Before long, my father and I were sitting in the gallery area. His eyes were on the big board where any minute, he might learn that he was a whopping six cents wealthier. I was reading my comic books and chewing on my sweet roll when suddenly, there was a loud tire screech outside, followed by the sound of metal hitting metal, followed by the sound of glass shattering…

…followed by a bright red 1960 Buick LeSabre crashing through the front floor-to-ceiling window of the brokerage office.

Instantly, there was no front floor-to-ceiling window of the brokerage office. There were pieces of glass everywhere and a lot of panic and the Buick destroyed a couple of desks before it came to a halt.

It came nowhere near us but we still reacted as if it might. My father threw his arms over me and we kind of tumbled off our chairs onto the floor. I remember thinking that if the car did get as far as us, we were no safer on the floor than we would have been on those chairs. But it was a nice bit of heroism, nonetheless. I also remember a lot of panic and everyone in the brokers' office asking everyone else, "Are you okay? Are you okay?" Everyone seemed to be okay…shaken-up but okay.

The LeSabre just sat there, about two-thirds of the way into the office with its rear third on the sidewalk outside and pedestrians looking amazed as they cautiously detoured around it. The driver of the Buick did not get out and no one approached the car until two police cars arrived, sirens blaring. Seconds later, a third siren announced the arrival of an ambulance which someone said was from U.C.L.A. Medical Center, about two whole blocks away.

The police hauled the driver, apparently unhurt, out of the Buick.

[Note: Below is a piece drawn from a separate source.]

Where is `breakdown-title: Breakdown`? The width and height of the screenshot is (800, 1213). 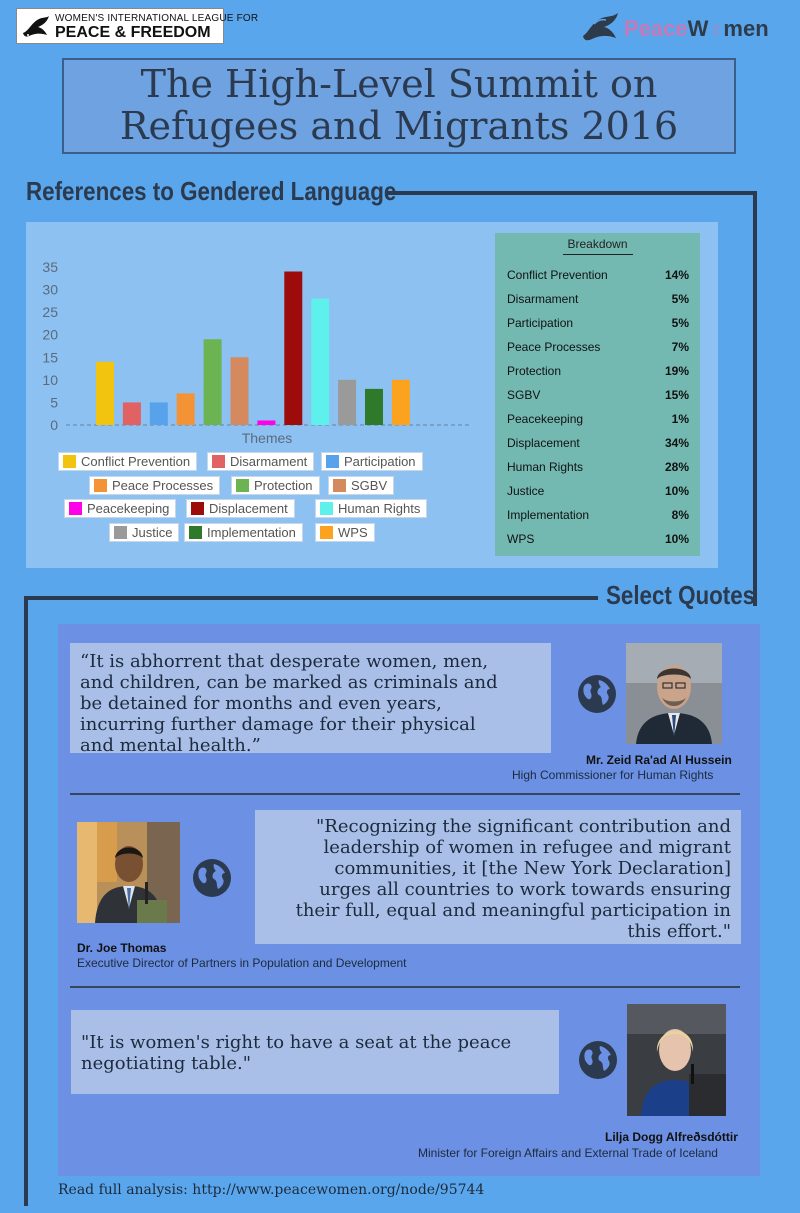 breakdown-title: Breakdown is located at coordinates (598, 244).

They put handcuffs on him and stuffed him in the back seat of one of their black-and-white units. Officials of the brokers' office talked with two of the officers for about ten minutes — or as long as it took the other two to walk around the office asking everyone if they were okay. Everyone still seemed to be okay. The ambulance was sent away as unnecessary.

One of the brokers who spoke to the officers was my father's broker. As the police departed, the broker came over to us to ask if we were okay and he told my father, "Former client. Very unhappy his investments didn't go well. They weren't solid like yours"…

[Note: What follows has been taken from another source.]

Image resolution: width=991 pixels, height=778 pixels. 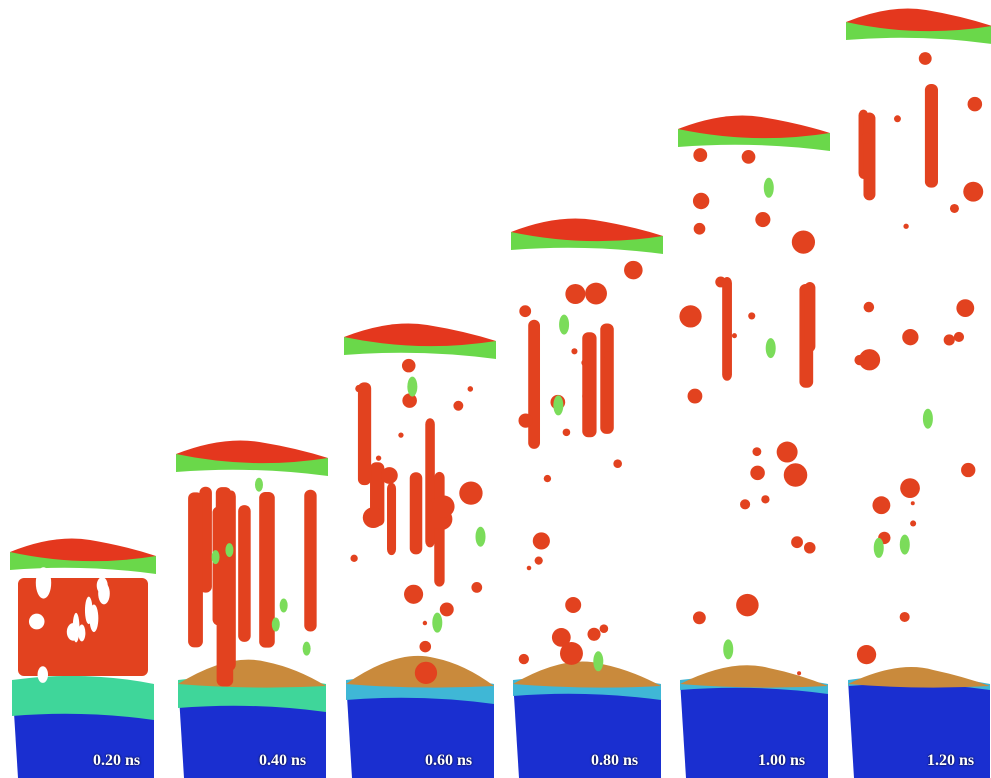 What do you see at coordinates (951, 760) in the screenshot?
I see `time-label-5: 1.20 ns` at bounding box center [951, 760].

…whereupon he launched into a replay, darn near verbatim, of what he'd said fifteen minutes earlier: Your stocks are solid. My, you have a fine-looking son. Your stocks are solid. My, you have a fine-looking son. Your stocks are solid. My, you have a fine-looking son…and oh, did I mention that your stocks are solid?

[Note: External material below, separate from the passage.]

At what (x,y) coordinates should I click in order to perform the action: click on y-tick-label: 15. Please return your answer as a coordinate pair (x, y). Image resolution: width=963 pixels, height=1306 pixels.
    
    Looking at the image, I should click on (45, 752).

He concluded his summation by saying, of the angry former customer, "His stocks weren't solid like yours."

My father said, "Apparently, they were solid enough that he was able to afford a Buick LeSabre."

The broker laughed. In fact, he laughed at everything my father said and again told him his stocks were solid and he had a fine-looking son. Then he left us and my father turned to me and said, "What you just heard from that man…that's called 'Stroking the client.' Never confuse it with people actually talking to you."

It was some of the best advice my father ever gave me. What a lot of people say to you in this world is no more or no less than what they believe you want to hear. I remember this every time I see the cover of Action Comics #292 or Adventure Comics #300…and hopefully also when I don't.